Only an exact copy of the records, from the line with "Enable the Snapping checkbox" through the last line, is wanted.

Saved entries
_ _ _ _

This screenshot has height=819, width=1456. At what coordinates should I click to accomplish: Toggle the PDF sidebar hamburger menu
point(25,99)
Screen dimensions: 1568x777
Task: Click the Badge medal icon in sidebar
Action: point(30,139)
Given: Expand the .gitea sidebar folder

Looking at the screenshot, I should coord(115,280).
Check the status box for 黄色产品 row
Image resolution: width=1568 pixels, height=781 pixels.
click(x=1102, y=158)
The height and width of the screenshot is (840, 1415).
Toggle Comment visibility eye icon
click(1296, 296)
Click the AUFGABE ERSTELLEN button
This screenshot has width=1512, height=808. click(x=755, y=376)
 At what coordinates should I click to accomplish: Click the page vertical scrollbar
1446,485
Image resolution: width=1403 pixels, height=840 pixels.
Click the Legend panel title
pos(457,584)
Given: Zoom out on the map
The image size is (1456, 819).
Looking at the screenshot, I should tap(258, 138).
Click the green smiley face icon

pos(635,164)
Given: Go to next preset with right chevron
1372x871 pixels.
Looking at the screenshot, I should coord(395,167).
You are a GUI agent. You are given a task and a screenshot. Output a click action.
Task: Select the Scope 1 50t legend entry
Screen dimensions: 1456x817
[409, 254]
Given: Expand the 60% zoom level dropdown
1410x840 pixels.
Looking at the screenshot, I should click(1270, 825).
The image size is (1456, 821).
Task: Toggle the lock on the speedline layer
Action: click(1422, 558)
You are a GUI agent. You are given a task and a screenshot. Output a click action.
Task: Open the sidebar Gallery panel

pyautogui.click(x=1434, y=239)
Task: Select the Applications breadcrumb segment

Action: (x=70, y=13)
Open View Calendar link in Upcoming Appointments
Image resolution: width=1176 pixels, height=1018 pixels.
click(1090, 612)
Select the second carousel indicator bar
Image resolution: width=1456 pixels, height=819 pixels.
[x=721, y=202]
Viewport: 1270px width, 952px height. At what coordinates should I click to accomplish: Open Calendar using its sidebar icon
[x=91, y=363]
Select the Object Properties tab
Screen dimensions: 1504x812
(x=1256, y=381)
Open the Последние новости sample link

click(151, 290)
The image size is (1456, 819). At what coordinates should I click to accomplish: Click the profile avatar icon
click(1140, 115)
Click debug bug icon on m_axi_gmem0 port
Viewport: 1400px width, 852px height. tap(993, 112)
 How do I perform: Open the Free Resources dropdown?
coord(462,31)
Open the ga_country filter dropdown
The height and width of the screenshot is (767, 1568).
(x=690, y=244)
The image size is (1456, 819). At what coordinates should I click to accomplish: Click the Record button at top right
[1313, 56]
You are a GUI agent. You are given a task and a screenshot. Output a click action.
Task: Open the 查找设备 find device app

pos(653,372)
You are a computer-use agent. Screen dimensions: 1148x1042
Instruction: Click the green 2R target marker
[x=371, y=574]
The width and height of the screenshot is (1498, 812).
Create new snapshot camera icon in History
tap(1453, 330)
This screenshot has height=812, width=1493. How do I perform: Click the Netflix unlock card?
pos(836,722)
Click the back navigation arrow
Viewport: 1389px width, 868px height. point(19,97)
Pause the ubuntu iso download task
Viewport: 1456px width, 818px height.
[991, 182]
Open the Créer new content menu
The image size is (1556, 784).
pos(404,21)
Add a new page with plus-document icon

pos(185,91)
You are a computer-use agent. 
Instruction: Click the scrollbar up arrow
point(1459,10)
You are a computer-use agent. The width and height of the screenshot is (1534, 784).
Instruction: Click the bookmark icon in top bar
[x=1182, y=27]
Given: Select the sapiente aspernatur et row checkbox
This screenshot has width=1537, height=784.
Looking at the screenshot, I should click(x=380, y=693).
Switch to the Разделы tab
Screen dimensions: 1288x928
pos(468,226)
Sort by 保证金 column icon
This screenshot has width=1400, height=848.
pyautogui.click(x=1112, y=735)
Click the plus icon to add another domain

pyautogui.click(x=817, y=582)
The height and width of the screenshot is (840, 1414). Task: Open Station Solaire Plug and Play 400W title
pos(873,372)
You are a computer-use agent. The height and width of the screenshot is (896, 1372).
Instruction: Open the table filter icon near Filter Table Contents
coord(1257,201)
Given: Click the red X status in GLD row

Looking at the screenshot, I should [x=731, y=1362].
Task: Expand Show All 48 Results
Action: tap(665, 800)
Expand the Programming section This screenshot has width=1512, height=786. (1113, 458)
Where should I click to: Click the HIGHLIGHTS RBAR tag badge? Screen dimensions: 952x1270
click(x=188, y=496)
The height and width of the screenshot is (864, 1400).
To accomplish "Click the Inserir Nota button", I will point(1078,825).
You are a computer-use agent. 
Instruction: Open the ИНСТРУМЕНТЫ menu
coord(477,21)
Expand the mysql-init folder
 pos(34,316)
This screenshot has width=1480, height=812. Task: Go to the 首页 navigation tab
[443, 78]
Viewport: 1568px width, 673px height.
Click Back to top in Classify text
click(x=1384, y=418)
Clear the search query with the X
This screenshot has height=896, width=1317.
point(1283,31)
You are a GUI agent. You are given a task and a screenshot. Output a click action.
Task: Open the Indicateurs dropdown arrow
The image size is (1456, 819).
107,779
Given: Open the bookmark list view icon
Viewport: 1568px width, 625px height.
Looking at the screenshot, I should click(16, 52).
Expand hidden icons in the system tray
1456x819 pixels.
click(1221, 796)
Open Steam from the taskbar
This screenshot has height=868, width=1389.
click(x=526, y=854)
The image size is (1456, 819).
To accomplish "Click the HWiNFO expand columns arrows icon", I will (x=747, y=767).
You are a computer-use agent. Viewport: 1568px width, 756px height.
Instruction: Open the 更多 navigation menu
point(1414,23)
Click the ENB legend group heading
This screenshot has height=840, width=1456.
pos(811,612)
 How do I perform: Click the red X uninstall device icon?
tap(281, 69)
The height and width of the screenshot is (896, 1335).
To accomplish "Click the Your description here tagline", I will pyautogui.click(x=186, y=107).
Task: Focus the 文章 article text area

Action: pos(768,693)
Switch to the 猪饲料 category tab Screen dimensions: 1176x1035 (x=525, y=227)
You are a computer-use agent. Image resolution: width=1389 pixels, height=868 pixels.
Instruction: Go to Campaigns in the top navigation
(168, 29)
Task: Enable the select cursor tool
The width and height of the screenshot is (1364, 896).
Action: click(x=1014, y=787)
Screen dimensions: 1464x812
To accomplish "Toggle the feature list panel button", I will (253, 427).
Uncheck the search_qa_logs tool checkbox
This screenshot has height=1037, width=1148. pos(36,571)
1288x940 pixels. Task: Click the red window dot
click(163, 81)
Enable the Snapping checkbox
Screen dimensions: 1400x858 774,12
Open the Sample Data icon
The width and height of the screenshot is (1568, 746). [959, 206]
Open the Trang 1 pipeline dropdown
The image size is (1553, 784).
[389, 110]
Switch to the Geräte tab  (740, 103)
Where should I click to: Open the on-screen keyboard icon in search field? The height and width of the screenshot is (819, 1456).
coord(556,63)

_ _ _ _

*YOUR SOLUTION:*
Enable the Snapping checkbox
Screen dimensions: 1400x858 774,12
Open the Sample Data icon
The width and height of the screenshot is (1568, 746). [959, 206]
Open the Trang 1 pipeline dropdown
The image size is (1553, 784).
[389, 110]
Switch to the Geräte tab  (740, 103)
Where should I click to: Open the on-screen keyboard icon in search field? The height and width of the screenshot is (819, 1456).
coord(556,63)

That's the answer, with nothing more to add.